Every human acquires communication skills over time by sheer exposure to conversations in the environment. However, good conversationalists “naturally” acquire and retain conversation skills and phrases at a faster rate than poor conversationalists. Additionally, good conversationalists find opportunities to incorporate their new skills/phrases in conversations, thereby reinforcing the neural connections for long term retention of the skill/phrase. In early stages, their skills improve at an exponential rate.
On the other hand, poor conversationalists learn less, practice less, and hence retain less. It’s a vicious cycle. However, poor conversationalists can speed up their rate of acquisition through active, deliberate training. Continued training and practice can strengthen and reinforce the new connections for long term retention. As an added benefit, successful social skill acquisition can lead to more positive social experiences. This, in turn, leads to less social anxiety, because as learners accumulate more positive social experiences, their perception of future social situations becomes more positive.
Memory is the ability to encode, store and recall information. Memories give an organism the capability to learn and adapt from previous experiences as well as build relationships. Encoding allows the perceived item of use or interest to be converted into a construct that can be stored within the brain and recalled later from short term or long term memory.
A phenomenon called Long Term Potentiation allows a synapse to increase strength with increasing numbers of transmitted signals between the two neurons. These cells also organize themselves into groups specializing in different kinds of information processing. Thus, with new experiences your brain creates more connections and may ‘rewire’. The brain organizes and reorganizes itself in response to your experiences, creating new memories prompted by experience, education, or training. 
However, encoding can occur on different levels. The first step is short-term memory formation, followed by the conversion to a long-term memory, and then a long-term memory consolidation process. 

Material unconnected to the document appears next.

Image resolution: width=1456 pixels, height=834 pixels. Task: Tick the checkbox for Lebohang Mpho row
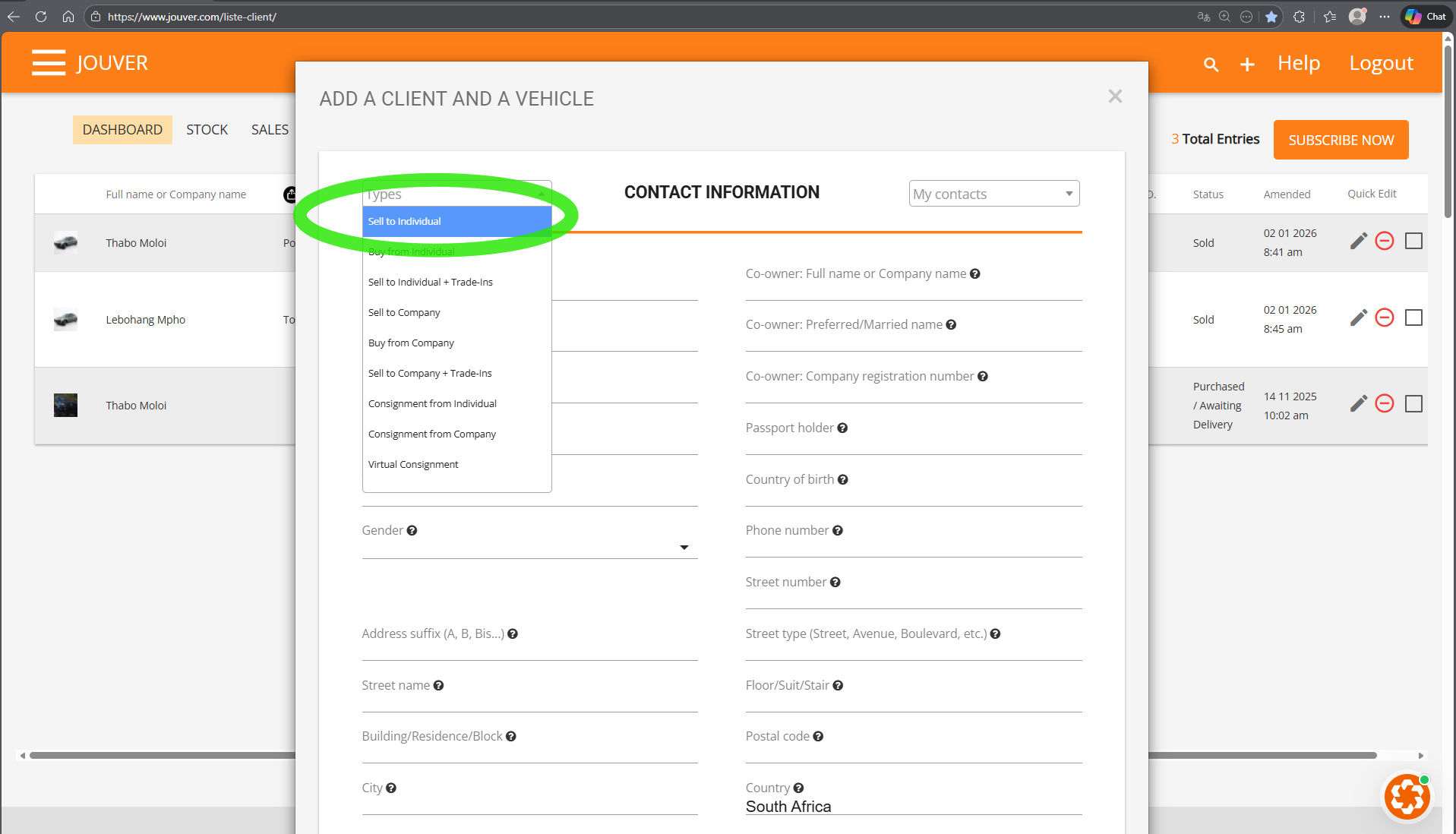pyautogui.click(x=1413, y=317)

Synaptic plasticity is the ability of the brain to strengthen, weaken, destroy and create neural synapses and is the basis for learning. These molecular distinctions will identify and indicate the strength of each neural connection. The effect of a learning experience depends on the content of such an experience. Reactions that are favored will be reinforced and those that are deemed unfavorable will be weakened. This shows that the synaptic modifications that occur can operate either way, in order to be able to make changes over time depending on the current situation of the organism. In the short term, synaptic changes may include the strengthening or weakening of a connection by modifying the preexisting proteins leading to a modification in synapse connection strength. In the long term, entirely new connections may form or the number of synapses at a connection may be increased, or reduced. 
Maintenance rehearsal is a shallow form of processing information which involves focusing on an object without thought to its meaning or its association with other objects. For example the repetition of a series of numbers is a form of maintenance rehearsal. In contrast, elaborative or relational rehearsal is a deep form of processing information and involves thought of the objects meaning as well as making connections between the object, past experiences and the other objects of focus. Using the example of numbers, one might associate them with dates that are personally significant such as your parents’ birthdays (past experiences) or perhaps you might see a pattern in the numbers that helps you to remember them. 
Due to the deeper level of processing that occurs with elaborative rehearsal it is more effective than maintenance rehearsal in creating new memories. 
Studies have shown no effect of intent to learn on the formation of memories. Instead they have found that the determining factor is the level of processing used which is influenced by peoples’ intent to learn. Shallow processing, in which no attention is paid to the items’ meaning, results in less retention. Deep processing where the meaning of the item is considered results in greater retention. Those items processed deeply are remembered. Intent to learn only influences whether or not people choose to employ deep or shallow processing strategies to items. This is shown when people choose maintenance rehearsal as their memorization strategy and their results are equivalent to those who only engaged in shallow processing. 
The effects of elaborative rehearsal or deep processing can be attributed to the number of connections made while encoding that increase the number of pathways available for retrieval.